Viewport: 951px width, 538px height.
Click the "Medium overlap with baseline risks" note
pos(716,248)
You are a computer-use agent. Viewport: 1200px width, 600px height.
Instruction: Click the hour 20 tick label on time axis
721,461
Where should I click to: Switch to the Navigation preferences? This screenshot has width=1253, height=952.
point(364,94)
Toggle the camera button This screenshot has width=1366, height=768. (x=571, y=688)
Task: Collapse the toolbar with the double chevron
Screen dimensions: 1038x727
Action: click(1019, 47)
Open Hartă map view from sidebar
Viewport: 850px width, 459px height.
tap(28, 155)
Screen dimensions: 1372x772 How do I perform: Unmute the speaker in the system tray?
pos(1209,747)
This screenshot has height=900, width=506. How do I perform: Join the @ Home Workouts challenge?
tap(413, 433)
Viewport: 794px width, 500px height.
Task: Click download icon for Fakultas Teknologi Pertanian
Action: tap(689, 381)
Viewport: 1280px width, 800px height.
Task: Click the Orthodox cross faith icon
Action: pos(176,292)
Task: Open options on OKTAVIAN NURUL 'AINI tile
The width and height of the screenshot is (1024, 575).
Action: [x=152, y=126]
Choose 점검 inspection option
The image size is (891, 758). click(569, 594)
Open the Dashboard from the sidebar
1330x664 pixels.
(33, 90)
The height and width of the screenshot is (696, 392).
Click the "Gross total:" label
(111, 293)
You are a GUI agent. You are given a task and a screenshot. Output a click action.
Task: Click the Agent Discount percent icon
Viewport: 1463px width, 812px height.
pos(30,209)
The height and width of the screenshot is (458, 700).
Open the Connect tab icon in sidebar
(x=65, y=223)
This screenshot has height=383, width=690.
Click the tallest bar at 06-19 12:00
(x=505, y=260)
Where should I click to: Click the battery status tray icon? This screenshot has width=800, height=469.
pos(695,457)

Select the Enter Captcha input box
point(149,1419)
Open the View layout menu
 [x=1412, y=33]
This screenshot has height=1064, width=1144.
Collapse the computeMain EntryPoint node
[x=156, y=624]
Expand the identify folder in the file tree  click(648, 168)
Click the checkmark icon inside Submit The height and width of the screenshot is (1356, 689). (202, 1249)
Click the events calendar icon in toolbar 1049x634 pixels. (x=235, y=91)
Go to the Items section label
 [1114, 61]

+---+

Your task is an exact transcription of every line above.

Viewport: 951px width, 538px height.
Click the "Medium overlap with baseline risks" note
pos(716,248)
You are a computer-use agent. Viewport: 1200px width, 600px height.
Instruction: Click the hour 20 tick label on time axis
721,461
Where should I click to: Switch to the Navigation preferences? This screenshot has width=1253, height=952.
point(364,94)
Toggle the camera button This screenshot has width=1366, height=768. (x=571, y=688)
Task: Collapse the toolbar with the double chevron
Screen dimensions: 1038x727
Action: click(1019, 47)
Open Hartă map view from sidebar
Viewport: 850px width, 459px height.
tap(28, 155)
Screen dimensions: 1372x772 How do I perform: Unmute the speaker in the system tray?
pos(1209,747)
This screenshot has height=900, width=506. How do I perform: Join the @ Home Workouts challenge?
tap(413, 433)
Viewport: 794px width, 500px height.
Task: Click download icon for Fakultas Teknologi Pertanian
Action: tap(689, 381)
Viewport: 1280px width, 800px height.
Task: Click the Orthodox cross faith icon
Action: pos(176,292)
Task: Open options on OKTAVIAN NURUL 'AINI tile
The width and height of the screenshot is (1024, 575).
Action: [x=152, y=126]
Choose 점검 inspection option
The image size is (891, 758). click(569, 594)
Open the Dashboard from the sidebar
1330x664 pixels.
(33, 90)
The height and width of the screenshot is (696, 392).
Click the "Gross total:" label
(111, 293)
You are a GUI agent. You are given a task and a screenshot. Output a click action.
Task: Click the Agent Discount percent icon
Viewport: 1463px width, 812px height.
pos(30,209)
The height and width of the screenshot is (458, 700).
Open the Connect tab icon in sidebar
(x=65, y=223)
This screenshot has height=383, width=690.
Click the tallest bar at 06-19 12:00
(x=505, y=260)
Where should I click to: Click the battery status tray icon? This screenshot has width=800, height=469.
pos(695,457)

Select the Enter Captcha input box
point(149,1419)
Open the View layout menu
 [x=1412, y=33]
This screenshot has height=1064, width=1144.
Collapse the computeMain EntryPoint node
[x=156, y=624]
Expand the identify folder in the file tree  click(648, 168)
Click the checkmark icon inside Submit The height and width of the screenshot is (1356, 689). (202, 1249)
Click the events calendar icon in toolbar 1049x634 pixels. (x=235, y=91)
Go to the Items section label
 [1114, 61]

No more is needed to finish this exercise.